O.C. Looks to Fill Gap in Pensions
Orange County could find itself on the hook in coming years to cover excess pension costs for at least a dozen high-level managers whose retirement pay, sweetened by supervisors in August, exceeds a federal cap for public employees.
Federal law limits how much government workers who aren’t paid Social Security benefits can receive from their retirement systems -- and state law requires counties to make up any difference in what retirees are due.
That wasn’t an issue in Orange County until supervisors voted in August to boost pensions.
With that action, an executive manager making $150,000 a year who retires after 30 years of Orange County employment would earn, for example, an extra $46,350 a year. About half of that increased pension can be covered by the Orange County Employees Retirement System before bumping up against the federal limit.

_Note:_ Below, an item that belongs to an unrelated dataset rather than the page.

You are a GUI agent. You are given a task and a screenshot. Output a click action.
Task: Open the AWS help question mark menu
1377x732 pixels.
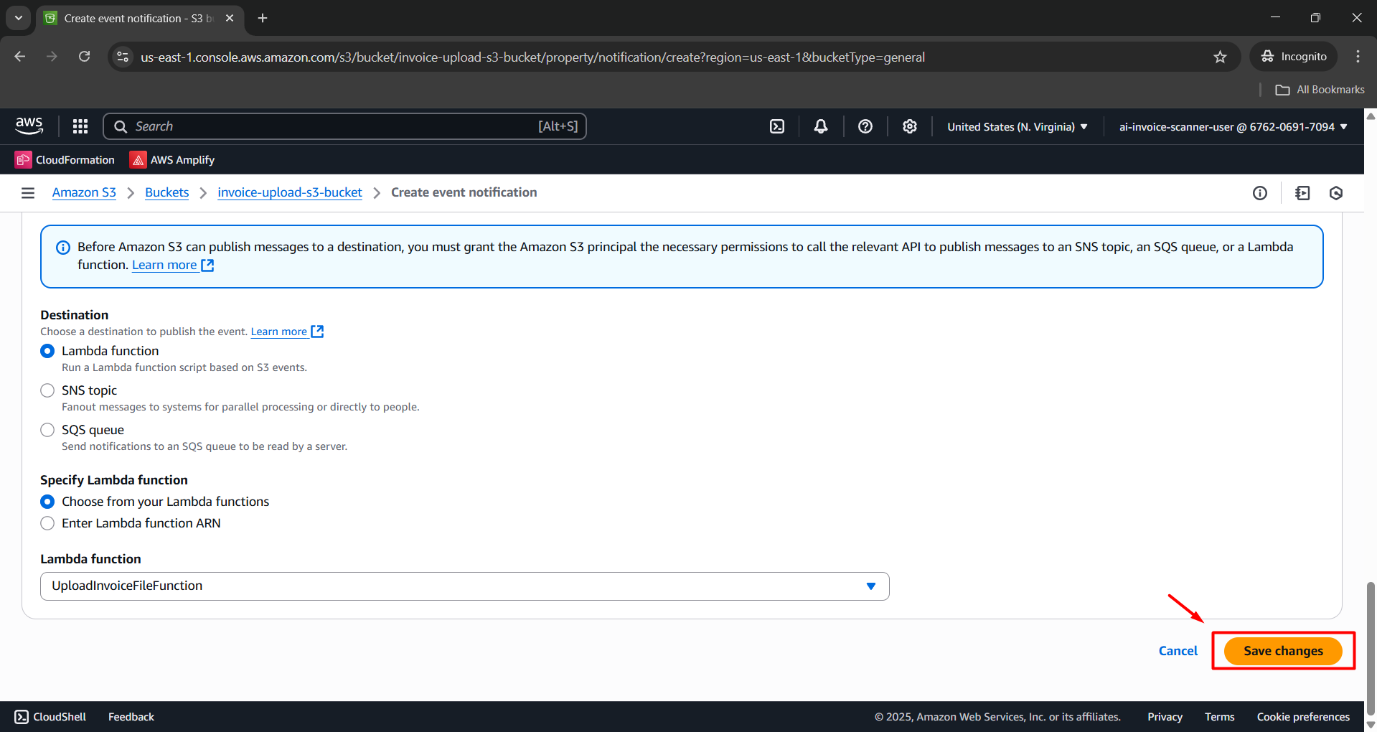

The county will have to pay the difference until the earnings limit -- which increases as the worker ages -- catches up. In this example, the limit would rise enough after three years for the retirement system to begin covering the full payment.
County government and employees contribute to the county’s retirement system, which operates separately from the county’s general fund.
This is the first time Orange County has faced this pension payment predicament. Under the old formula, county-paid benefits weren’t high enough to breach the federal limit. The only exception was the retirement of a top official in the wake of the county’s 1994 bankruptcy.
Los Angeles County has a fund for excess pension payments, but no employees have qualified, according to the county’s compensation department. Los Angeles County pension benefits are lower and workers must retire at age 61 to receive full benefits, compared with 55 in Orange County.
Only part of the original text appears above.